Ukraine warned Thursday against Kremlin attempts to divide the world after US President Donald Trump revealed he plans to begin peace talks with Russian leader Vladimir Putin.
“The Russians are trying to prolong the post-Yalta mentality, with a few people sitting around the table and dividing the world,” Foreign Minister Andriy Sybiga told reporters in Paris, referring to the conference in Crimea of the British, Soviet and US leaders at the end of World War II.
“We want no Yalta 2,” Sybiga added.
Trump on Wednesday held separate phone talks with Putin and Ukrainian leader Volodymyr Zelensky.

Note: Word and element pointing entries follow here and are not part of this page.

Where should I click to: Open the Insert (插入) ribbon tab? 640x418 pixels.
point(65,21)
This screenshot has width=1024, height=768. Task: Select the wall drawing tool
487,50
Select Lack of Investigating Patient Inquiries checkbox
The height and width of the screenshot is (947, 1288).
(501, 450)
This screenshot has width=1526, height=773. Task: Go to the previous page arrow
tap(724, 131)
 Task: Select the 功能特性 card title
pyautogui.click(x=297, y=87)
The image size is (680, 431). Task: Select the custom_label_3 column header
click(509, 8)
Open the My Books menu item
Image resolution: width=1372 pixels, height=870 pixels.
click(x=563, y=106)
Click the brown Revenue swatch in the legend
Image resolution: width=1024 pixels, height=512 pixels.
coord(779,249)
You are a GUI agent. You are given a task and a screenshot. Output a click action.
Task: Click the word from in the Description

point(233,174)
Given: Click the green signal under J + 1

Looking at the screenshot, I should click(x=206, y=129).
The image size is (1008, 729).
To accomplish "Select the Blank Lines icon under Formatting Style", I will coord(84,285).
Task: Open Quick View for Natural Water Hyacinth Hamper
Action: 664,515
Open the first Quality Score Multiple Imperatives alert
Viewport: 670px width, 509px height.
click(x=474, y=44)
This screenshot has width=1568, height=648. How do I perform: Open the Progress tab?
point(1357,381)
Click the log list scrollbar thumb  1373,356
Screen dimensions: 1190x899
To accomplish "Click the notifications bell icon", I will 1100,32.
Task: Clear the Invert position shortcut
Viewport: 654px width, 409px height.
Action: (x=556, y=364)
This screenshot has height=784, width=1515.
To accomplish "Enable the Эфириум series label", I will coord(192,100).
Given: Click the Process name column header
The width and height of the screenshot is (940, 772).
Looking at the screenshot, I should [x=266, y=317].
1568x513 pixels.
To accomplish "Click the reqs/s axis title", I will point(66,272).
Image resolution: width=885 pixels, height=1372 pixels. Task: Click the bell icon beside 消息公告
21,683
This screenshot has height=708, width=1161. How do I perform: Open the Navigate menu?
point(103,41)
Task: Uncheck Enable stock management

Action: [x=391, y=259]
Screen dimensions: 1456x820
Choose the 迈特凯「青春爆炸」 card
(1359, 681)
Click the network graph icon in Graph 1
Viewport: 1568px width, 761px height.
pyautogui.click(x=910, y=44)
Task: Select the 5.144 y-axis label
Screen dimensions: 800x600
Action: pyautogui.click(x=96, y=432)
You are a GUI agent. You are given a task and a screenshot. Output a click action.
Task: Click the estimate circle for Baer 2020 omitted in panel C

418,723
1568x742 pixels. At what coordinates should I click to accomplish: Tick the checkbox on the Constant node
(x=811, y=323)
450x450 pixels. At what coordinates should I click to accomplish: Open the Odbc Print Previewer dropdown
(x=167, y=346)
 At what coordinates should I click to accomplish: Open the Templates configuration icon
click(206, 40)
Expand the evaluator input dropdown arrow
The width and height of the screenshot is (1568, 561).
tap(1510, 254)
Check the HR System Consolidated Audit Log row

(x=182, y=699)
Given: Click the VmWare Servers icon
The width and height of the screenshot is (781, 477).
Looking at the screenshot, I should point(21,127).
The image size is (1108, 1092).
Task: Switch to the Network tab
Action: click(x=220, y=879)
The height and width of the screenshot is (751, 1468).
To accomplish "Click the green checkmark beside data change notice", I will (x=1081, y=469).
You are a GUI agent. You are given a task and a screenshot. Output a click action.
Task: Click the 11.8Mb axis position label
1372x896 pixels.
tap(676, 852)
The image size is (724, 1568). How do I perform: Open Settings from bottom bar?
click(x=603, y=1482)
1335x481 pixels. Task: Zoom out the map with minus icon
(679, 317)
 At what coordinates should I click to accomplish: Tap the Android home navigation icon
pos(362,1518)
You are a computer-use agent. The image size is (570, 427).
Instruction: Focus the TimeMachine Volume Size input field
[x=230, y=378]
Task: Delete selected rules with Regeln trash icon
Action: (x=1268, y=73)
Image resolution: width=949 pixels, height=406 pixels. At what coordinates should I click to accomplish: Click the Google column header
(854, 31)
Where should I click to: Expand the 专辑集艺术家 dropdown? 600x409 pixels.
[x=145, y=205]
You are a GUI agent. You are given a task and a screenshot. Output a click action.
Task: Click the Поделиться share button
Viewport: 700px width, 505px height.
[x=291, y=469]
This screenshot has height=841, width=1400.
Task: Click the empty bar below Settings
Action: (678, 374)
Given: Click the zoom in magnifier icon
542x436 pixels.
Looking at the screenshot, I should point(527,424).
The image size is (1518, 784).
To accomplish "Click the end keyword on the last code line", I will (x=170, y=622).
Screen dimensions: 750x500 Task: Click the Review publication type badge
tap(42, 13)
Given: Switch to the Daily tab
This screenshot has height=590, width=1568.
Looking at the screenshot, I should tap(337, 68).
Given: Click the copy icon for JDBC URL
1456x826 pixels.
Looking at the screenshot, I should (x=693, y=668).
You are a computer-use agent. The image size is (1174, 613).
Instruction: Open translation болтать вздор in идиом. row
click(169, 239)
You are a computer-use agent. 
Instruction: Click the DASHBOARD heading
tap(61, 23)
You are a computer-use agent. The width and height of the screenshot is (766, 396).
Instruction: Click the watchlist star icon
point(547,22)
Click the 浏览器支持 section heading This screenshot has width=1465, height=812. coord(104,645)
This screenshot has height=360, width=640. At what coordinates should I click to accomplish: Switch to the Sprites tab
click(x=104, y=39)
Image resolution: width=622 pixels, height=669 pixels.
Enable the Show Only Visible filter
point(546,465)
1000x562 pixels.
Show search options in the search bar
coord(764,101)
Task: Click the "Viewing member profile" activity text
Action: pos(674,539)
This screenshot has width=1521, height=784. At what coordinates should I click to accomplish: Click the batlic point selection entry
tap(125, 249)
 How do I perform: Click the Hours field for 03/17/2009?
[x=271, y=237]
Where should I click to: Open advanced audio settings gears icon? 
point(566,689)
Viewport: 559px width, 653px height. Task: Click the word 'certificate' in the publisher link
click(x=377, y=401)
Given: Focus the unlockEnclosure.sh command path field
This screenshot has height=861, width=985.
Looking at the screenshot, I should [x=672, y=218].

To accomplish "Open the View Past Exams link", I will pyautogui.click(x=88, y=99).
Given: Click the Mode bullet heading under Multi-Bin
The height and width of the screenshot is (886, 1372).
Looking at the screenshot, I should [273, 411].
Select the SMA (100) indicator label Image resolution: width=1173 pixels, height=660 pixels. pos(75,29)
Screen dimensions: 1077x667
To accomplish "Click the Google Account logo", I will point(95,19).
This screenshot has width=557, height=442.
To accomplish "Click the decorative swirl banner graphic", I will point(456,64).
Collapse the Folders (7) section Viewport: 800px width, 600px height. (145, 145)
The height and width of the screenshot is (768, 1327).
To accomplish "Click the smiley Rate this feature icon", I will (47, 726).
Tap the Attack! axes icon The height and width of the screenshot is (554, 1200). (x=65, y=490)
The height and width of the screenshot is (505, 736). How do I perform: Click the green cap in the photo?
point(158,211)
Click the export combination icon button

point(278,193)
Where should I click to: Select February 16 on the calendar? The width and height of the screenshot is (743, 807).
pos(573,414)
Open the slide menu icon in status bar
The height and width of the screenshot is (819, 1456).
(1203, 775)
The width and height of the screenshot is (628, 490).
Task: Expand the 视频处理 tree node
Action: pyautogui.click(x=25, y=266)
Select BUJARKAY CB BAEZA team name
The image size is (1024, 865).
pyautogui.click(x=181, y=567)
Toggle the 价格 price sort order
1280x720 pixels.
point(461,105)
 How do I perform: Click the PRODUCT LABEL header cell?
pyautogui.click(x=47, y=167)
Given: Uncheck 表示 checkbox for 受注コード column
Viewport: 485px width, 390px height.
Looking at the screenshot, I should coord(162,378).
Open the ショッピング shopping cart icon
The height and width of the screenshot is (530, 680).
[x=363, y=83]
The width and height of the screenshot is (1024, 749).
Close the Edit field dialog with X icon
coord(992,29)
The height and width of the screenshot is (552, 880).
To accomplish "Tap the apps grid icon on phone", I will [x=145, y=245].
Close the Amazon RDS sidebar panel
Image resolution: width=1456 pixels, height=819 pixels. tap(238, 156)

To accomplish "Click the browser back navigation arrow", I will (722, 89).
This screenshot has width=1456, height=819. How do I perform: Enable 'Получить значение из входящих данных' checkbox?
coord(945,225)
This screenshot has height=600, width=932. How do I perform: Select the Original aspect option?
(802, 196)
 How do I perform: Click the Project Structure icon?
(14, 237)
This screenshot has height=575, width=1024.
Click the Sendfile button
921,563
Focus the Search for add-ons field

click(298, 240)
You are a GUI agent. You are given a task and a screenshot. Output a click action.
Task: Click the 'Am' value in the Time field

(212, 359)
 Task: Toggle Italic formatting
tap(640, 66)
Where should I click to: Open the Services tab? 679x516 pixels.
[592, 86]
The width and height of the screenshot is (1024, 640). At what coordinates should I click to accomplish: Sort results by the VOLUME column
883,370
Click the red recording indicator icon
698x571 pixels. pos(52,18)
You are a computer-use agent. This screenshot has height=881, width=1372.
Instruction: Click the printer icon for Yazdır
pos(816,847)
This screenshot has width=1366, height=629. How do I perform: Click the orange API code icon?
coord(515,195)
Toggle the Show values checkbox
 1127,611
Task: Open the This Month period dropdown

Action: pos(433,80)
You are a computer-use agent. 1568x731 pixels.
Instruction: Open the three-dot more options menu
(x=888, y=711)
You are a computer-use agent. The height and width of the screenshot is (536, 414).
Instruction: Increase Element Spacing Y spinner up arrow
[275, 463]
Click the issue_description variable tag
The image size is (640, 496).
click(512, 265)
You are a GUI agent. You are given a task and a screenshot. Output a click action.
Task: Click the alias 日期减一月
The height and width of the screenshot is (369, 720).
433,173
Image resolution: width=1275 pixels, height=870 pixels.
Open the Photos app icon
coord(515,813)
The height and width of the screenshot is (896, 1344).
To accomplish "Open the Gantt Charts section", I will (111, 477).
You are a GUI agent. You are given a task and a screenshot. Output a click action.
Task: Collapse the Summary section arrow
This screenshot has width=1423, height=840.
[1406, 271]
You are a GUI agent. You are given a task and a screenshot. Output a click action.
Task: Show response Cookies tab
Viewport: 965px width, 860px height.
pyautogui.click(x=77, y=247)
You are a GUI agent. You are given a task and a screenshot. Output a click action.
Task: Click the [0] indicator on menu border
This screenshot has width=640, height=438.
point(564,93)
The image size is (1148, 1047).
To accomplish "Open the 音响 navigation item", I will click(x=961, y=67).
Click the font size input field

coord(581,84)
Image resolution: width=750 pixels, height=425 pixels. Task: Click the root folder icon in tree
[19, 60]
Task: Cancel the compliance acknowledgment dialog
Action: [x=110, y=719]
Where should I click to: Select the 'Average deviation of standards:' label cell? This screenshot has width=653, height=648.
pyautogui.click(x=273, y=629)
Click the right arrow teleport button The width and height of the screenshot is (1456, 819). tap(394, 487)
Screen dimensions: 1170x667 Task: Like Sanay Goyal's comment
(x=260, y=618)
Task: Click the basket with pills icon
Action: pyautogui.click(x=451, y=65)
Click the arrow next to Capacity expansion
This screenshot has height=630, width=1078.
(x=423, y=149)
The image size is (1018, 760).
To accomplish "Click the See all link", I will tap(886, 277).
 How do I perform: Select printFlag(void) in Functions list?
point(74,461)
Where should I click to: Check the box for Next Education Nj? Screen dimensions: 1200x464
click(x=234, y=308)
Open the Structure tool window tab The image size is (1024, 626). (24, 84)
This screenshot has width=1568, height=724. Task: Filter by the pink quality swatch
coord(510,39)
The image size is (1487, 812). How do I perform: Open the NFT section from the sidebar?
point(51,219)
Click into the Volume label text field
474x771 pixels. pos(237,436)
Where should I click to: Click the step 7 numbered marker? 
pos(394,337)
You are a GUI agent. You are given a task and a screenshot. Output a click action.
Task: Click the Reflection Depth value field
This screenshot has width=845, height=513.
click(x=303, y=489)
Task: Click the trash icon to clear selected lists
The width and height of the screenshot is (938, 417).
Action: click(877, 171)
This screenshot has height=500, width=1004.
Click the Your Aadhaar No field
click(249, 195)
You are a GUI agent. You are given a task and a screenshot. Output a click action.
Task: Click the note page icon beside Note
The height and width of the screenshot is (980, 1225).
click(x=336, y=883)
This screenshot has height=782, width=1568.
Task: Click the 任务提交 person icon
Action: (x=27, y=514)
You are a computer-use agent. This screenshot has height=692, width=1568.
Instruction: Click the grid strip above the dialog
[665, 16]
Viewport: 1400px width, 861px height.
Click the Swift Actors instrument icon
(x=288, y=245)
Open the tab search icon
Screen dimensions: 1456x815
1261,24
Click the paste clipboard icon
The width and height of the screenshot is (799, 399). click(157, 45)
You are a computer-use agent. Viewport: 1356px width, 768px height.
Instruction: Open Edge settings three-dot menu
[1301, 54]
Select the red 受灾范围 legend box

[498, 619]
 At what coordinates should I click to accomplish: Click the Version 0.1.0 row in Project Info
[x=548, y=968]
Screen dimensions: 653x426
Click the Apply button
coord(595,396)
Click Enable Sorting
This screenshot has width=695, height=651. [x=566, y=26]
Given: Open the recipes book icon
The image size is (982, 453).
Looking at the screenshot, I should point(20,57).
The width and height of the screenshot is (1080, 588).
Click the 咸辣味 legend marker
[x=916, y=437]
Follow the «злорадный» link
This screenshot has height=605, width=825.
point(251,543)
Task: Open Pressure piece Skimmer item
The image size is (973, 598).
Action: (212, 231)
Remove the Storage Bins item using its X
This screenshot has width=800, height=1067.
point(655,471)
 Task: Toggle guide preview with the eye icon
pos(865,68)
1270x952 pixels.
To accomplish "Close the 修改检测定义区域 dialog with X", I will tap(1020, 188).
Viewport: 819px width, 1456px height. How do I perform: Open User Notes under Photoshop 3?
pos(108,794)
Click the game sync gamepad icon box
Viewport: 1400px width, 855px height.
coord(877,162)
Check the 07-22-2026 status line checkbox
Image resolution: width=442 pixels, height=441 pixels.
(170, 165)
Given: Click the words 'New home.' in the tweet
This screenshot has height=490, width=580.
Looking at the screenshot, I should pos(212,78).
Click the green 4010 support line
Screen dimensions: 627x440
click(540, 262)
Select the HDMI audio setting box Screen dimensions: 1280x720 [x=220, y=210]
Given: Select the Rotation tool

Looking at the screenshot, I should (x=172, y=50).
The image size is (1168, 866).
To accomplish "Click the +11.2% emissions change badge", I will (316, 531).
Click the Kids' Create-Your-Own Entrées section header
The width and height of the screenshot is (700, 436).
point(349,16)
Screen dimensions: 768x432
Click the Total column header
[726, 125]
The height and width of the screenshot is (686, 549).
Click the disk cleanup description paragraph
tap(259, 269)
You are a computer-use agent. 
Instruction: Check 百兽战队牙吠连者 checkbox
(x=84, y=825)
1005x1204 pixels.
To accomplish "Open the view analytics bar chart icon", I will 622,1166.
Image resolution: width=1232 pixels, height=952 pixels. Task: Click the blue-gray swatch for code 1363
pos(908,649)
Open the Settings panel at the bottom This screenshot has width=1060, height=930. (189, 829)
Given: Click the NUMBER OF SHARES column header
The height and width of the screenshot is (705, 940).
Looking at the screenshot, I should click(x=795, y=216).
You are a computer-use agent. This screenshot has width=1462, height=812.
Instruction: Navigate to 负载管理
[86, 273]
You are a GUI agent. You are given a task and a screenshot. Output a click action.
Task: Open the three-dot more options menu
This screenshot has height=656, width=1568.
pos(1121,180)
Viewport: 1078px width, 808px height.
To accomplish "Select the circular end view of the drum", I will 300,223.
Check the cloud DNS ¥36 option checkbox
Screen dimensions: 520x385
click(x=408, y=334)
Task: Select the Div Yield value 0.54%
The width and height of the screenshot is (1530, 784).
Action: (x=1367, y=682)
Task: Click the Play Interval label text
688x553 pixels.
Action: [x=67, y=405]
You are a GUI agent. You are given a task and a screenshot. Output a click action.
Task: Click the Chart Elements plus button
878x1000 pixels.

Trump’s move stunned Ukraine and European allies, with many insisting they and Kyiv must have a seat at the negotiating table.
Zelensky said it was “not very pleasant” that Trump had called Putin first before speaking to him, adding the US president had said he wanted to speak to both leaders together.
On Thursday, Sybiga suggested Kyiv had been kept in the dark over Trump’s plans.
“Ukraine was not aware of the phone call between Trump and Putin, until Trump called Zelensky,” he said.
“We need to fasten our diplomatic seatbelts in such geopolitical turbulence,” he added.
Separately, a Ukrainian diplomatic source said: “We are clear that there can be no peace plan” without the participation of Ukraine and Europe.
When Germany was on the verge of defeat in February 1945, the leaders of the “Big Three” Allied powers — Britain, the Soviet Union and the United States — met in the Crimean seaside resort of Yalta on February 4–11 to decide the future of post-war Europe.
Winston Churchill, Joseph Stalin and Franklin D. Roosevelt decided to split defeated Germany into four occupied zones.